-- RECORDS SUPPLIED follows --

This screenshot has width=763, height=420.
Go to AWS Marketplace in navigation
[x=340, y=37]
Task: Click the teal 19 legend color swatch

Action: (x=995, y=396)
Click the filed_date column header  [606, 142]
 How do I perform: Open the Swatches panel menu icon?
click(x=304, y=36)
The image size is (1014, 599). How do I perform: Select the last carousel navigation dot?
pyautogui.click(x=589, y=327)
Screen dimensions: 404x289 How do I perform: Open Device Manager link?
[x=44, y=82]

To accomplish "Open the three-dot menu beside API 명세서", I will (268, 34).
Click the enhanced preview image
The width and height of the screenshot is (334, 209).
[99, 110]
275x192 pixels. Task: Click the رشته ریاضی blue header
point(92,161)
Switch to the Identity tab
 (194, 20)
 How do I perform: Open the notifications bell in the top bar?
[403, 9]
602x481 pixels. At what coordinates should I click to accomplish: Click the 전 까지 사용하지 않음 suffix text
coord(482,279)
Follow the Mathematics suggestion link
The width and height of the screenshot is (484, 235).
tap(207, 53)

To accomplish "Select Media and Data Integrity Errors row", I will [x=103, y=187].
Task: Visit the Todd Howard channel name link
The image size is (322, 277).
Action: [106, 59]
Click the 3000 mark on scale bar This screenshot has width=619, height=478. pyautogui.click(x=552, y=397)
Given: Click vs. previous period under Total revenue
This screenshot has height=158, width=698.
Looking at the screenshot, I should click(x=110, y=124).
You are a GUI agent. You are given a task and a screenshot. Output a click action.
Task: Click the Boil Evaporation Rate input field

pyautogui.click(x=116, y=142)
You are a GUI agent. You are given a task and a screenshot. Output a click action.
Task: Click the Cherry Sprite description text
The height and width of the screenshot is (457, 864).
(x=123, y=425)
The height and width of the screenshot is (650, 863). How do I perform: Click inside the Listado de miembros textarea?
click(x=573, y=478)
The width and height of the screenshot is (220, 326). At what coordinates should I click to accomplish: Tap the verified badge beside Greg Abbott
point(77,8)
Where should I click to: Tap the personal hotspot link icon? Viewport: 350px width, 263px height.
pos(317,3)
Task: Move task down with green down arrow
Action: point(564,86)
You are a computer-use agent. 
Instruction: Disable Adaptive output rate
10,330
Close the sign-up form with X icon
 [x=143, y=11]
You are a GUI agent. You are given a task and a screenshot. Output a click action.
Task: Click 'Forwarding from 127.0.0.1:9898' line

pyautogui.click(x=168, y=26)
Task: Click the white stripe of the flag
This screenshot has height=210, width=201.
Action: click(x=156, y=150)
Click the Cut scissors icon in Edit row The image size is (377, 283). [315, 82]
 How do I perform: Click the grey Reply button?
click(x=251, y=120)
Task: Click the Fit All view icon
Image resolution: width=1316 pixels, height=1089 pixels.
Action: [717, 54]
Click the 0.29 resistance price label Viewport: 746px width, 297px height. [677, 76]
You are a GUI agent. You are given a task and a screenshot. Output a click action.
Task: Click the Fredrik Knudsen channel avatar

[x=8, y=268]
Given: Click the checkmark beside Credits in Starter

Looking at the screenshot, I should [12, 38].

-- RECORDS SUPPLIED concluded --

» **WHAT IS REQUIRED**
Write the entries above out again. Match them exactly.

» **TASK SOLUTION**
This screenshot has width=763, height=420.
Go to AWS Marketplace in navigation
[x=340, y=37]
Task: Click the teal 19 legend color swatch

Action: (x=995, y=396)
Click the filed_date column header  [606, 142]
 How do I perform: Open the Swatches panel menu icon?
click(x=304, y=36)
The image size is (1014, 599). How do I perform: Select the last carousel navigation dot?
pyautogui.click(x=589, y=327)
Screen dimensions: 404x289 How do I perform: Open Device Manager link?
[x=44, y=82]

To accomplish "Open the three-dot menu beside API 명세서", I will (268, 34).
Click the enhanced preview image
The width and height of the screenshot is (334, 209).
[99, 110]
275x192 pixels. Task: Click the رشته ریاضی blue header
point(92,161)
Switch to the Identity tab
 (194, 20)
 How do I perform: Open the notifications bell in the top bar?
[403, 9]
602x481 pixels. At what coordinates should I click to accomplish: Click the 전 까지 사용하지 않음 suffix text
coord(482,279)
Follow the Mathematics suggestion link
The width and height of the screenshot is (484, 235).
tap(207, 53)

To accomplish "Select Media and Data Integrity Errors row", I will [x=103, y=187].
Task: Visit the Todd Howard channel name link
The image size is (322, 277).
Action: [106, 59]
Click the 3000 mark on scale bar This screenshot has width=619, height=478. pyautogui.click(x=552, y=397)
Given: Click vs. previous period under Total revenue
This screenshot has height=158, width=698.
Looking at the screenshot, I should click(x=110, y=124).
You are a GUI agent. You are given a task and a screenshot. Output a click action.
Task: Click the Boil Evaporation Rate input field

pyautogui.click(x=116, y=142)
You are a GUI agent. You are given a task and a screenshot. Output a click action.
Task: Click the Cherry Sprite description text
The height and width of the screenshot is (457, 864).
(x=123, y=425)
The height and width of the screenshot is (650, 863). How do I perform: Click inside the Listado de miembros textarea?
click(x=573, y=478)
The width and height of the screenshot is (220, 326). At what coordinates should I click to accomplish: Tap the verified badge beside Greg Abbott
point(77,8)
Where should I click to: Tap the personal hotspot link icon? Viewport: 350px width, 263px height.
pos(317,3)
Task: Move task down with green down arrow
Action: point(564,86)
You are a computer-use agent. 
Instruction: Disable Adaptive output rate
10,330
Close the sign-up form with X icon
 [x=143, y=11]
You are a GUI agent. You are given a task and a screenshot. Output a click action.
Task: Click 'Forwarding from 127.0.0.1:9898' line

pyautogui.click(x=168, y=26)
Task: Click the white stripe of the flag
This screenshot has height=210, width=201.
Action: click(x=156, y=150)
Click the Cut scissors icon in Edit row The image size is (377, 283). [315, 82]
 How do I perform: Click the grey Reply button?
click(x=251, y=120)
Task: Click the Fit All view icon
Image resolution: width=1316 pixels, height=1089 pixels.
Action: [717, 54]
Click the 0.29 resistance price label Viewport: 746px width, 297px height. [677, 76]
You are a GUI agent. You are given a task and a screenshot. Output a click action.
Task: Click the Fredrik Knudsen channel avatar

[x=8, y=268]
Given: Click the checkmark beside Credits in Starter

Looking at the screenshot, I should [12, 38].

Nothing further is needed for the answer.